*Pixel coordinate grounding data*
● ● ●
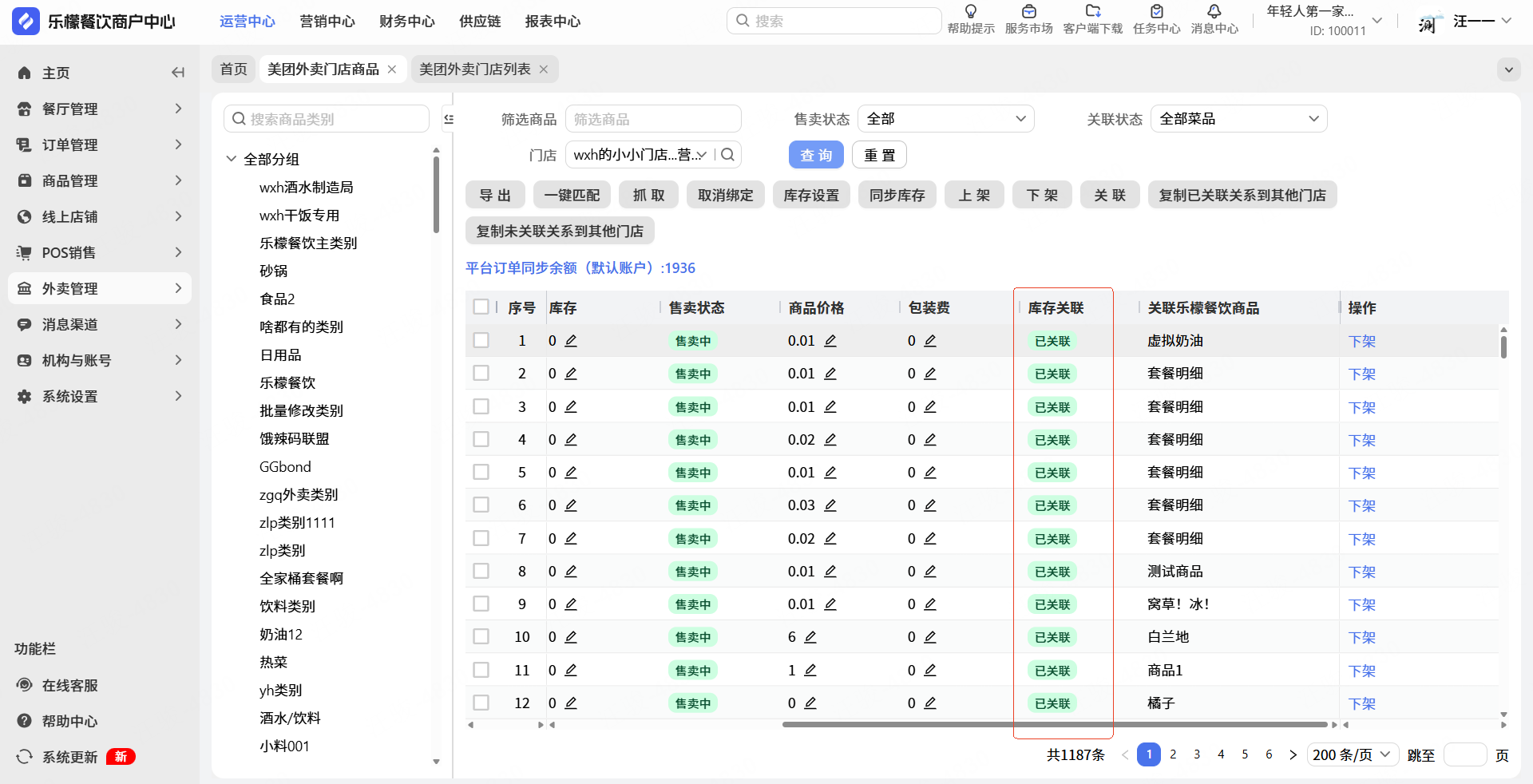The image size is (1533, 784).
Task: Click the search icon in 门店 field
Action: click(727, 155)
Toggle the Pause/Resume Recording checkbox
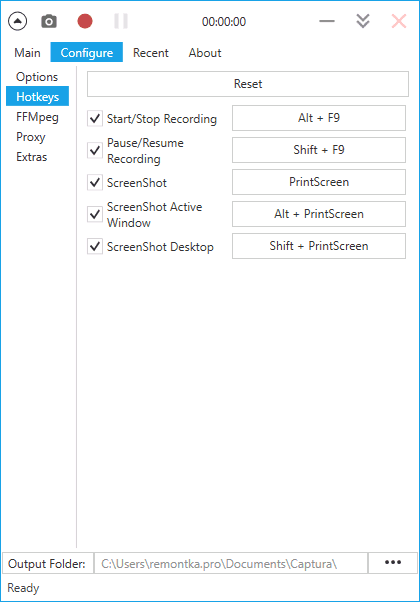Screen dimensions: 420x602 click(95, 150)
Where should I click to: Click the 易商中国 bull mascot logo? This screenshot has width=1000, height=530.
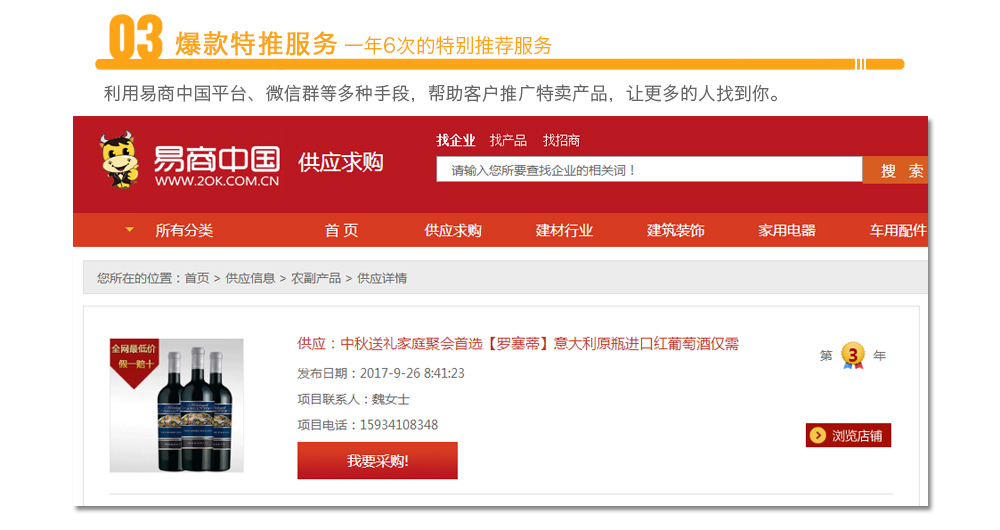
● ● ●
*Exercise directions*
Nothing but the lines from the line containing "Toggle the Pause/Resume Recording checkbox" through the last line of the records above is to be extracted, exactly and with no pictures.

*Answer box*
Toggle the Pause/Resume Recording checkbox
Screen dimensions: 420x602 click(95, 150)
Where should I click to: Click the 易商中国 bull mascot logo? This screenshot has width=1000, height=530.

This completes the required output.